• **Actions to take**:
- 1) In the passage on the Savoy Chapel, what reason does Ballard give for calling Anne Killigrew's engaging and polite accomplishments the least of her attainments?
- 2) Can you extend the passage on the Savoy Chapel, picking up after its final line?

• **Source passage**:

## Start

The chapel of St. Mary-le-Savoy, built in 1505,— with its richly decorated roof, its ancient tombs, and the remains of its beautiful altar-piece, is well worthy of a visit. A conspicuous monument, and one of no slight merit, is that of the wife of Sir Robert Douglas, who, as her inscription informs us, died in November 1612. The effigy of the lady, however, is completely thrown into the shade by that of her husband. The knight is represented reclining on his right arm, with his left hand on his sword, while his lady, in a large hood, is represented in a kneeling posture behind him. But the most interesting monument in the Savoy Chapel is that to the memory of the pious and accomplished Anne Killigrew, whose fame as a painter and a poet has scarcely yet faded, and whose early death was so pathetically lamented by her contemporaries, both in prose and verse. Anthony Wood says of her, "that she was a Grace for beauty, and a Muse for wit;" even Horace Walpole has condescended to speak well of her talents; and Ballard observes,-"Her engaging and polite accomplishments were the least of her attainments; for she crowned all with an exemplary piety towards God, in the due observance of the duties of religion, which she began to practise in the early part of

her life." But, perhaps, Dryden's eulogy, written after her death, is the most familiar to the reader :

Art she had none, yet wanted none;
For Nature did that want supply;
So rich in treasures of her own,

She might our boasted stores defy;
Such noble vigour did her verse adorn,

That it seemed borrowed where 'twas only born.

## End

• **Available data**:
## Start

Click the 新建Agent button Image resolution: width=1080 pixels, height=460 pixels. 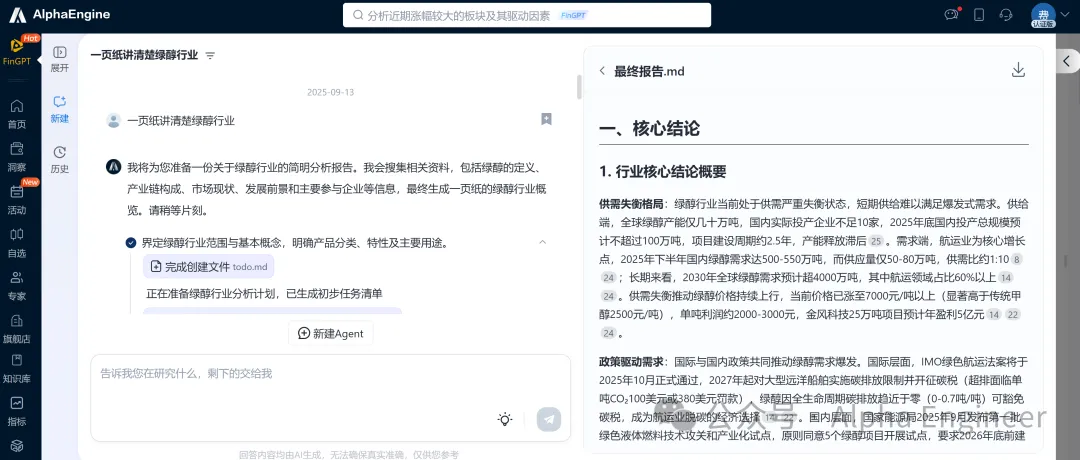[x=330, y=333]
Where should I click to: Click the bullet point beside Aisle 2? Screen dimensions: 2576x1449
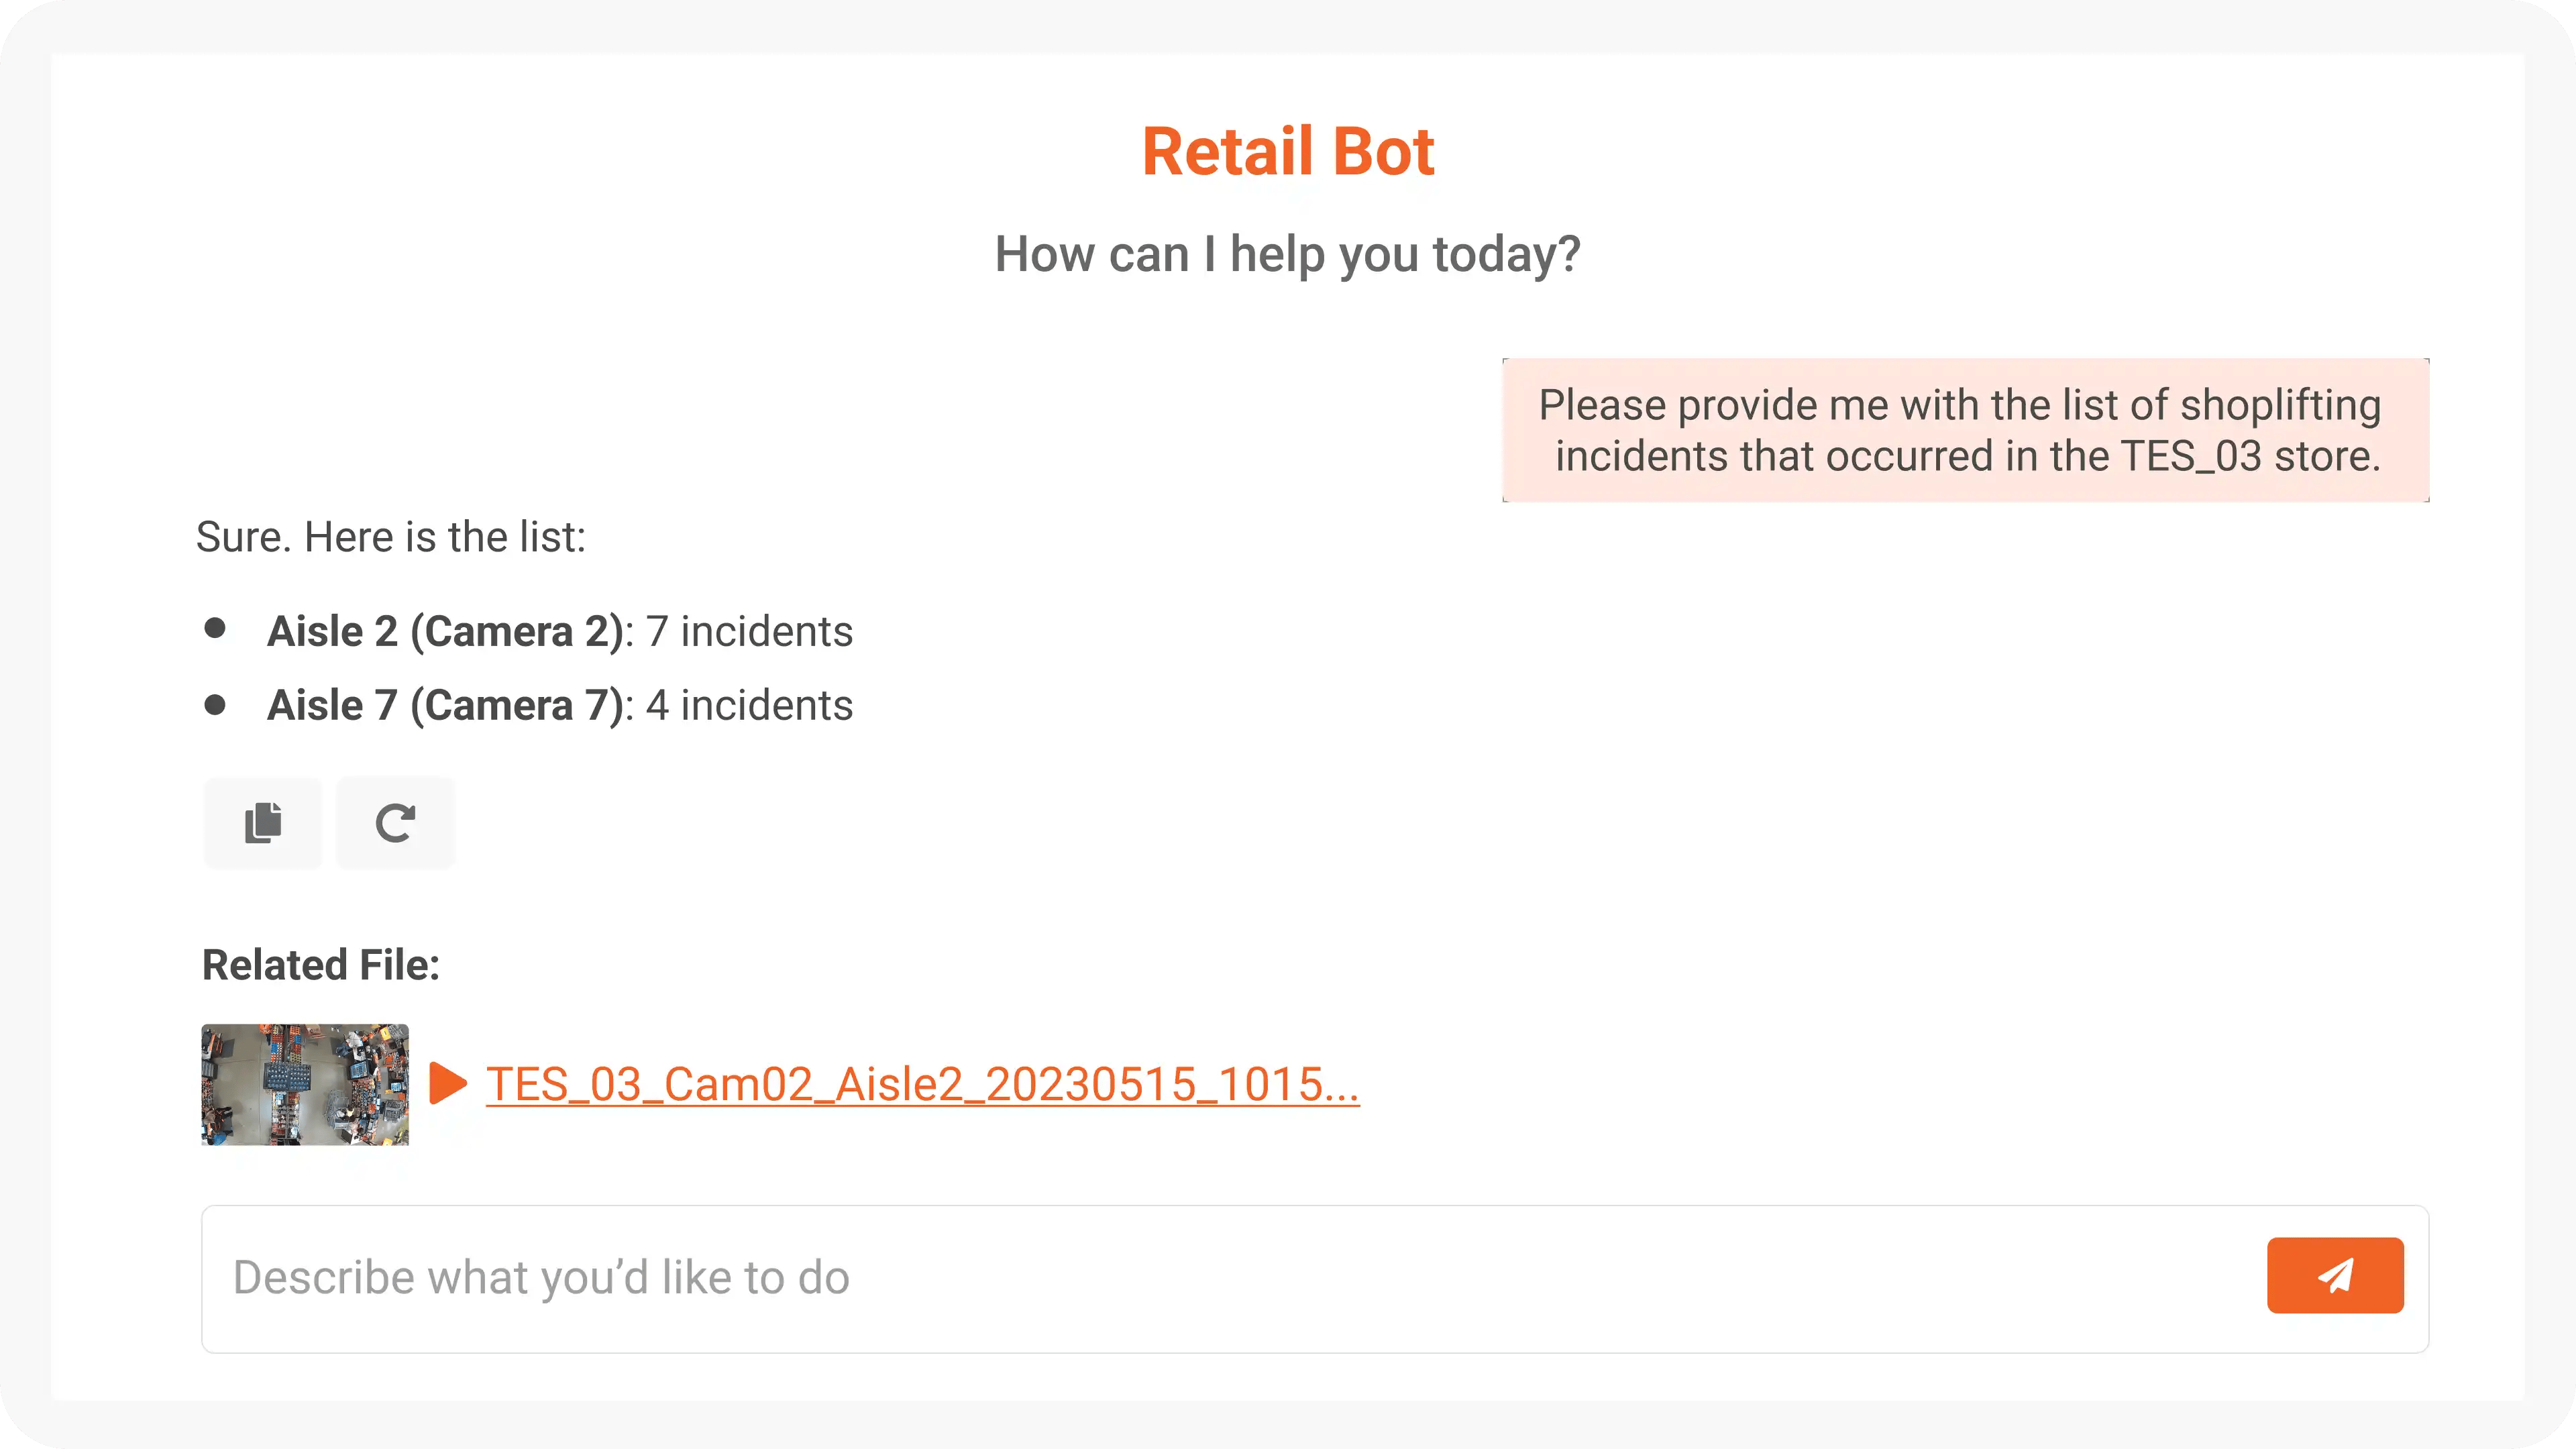[214, 628]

## End

• **Expected results**:
- 1) She crowned them all with exemplary piety toward God, duly observing the duties of religion, which she began practicing early in her life.

- 2)
And again,

Unmixed with foreign filth, and undefiled,

Her wit was more than man, her innocence a child.

The career of Anne Killigrew was as brief as it was interesting. Although a maid of honour to the Duchess of York, and consequently exposed to all the temptations and allurements of the profligate Court of Charles the Second, she retained to the last her original purity and freshness of feeling, and devoted every hour which she could snatch from her duties at Court, to the observance of her religious duties and to literary pursuits. She had only attained the age of twenty-four, when she fell a victim to the small-pox, which carried her off, in 1685, at the apartments of her father, Dr. Henry Killigrew, in the cloisters of Westminster Abbey. Dr. Killigrew, it may be remarked, was the last person who held the appointment of Master of the Savoy.

Gawain Douglas, Bishop of Dunkeld, who has been styled the Chaucer of Scotland, was buried in the Savoy. He died in London of the Plague, in 1522. Here also lie interred George Wither,

the poet, who died in 1667;-Lewis de Duras, Earl of Feversham, who commanded the royal forces at the battle of Sedgmoor;-Dr. Archibald Cameron,-brother of the celebrated Lochiel,-who was executed at Tyburn, in June 1753, for his share in the Rebellion of 1745, and Richard Lander, the African traveller, who died in 1834.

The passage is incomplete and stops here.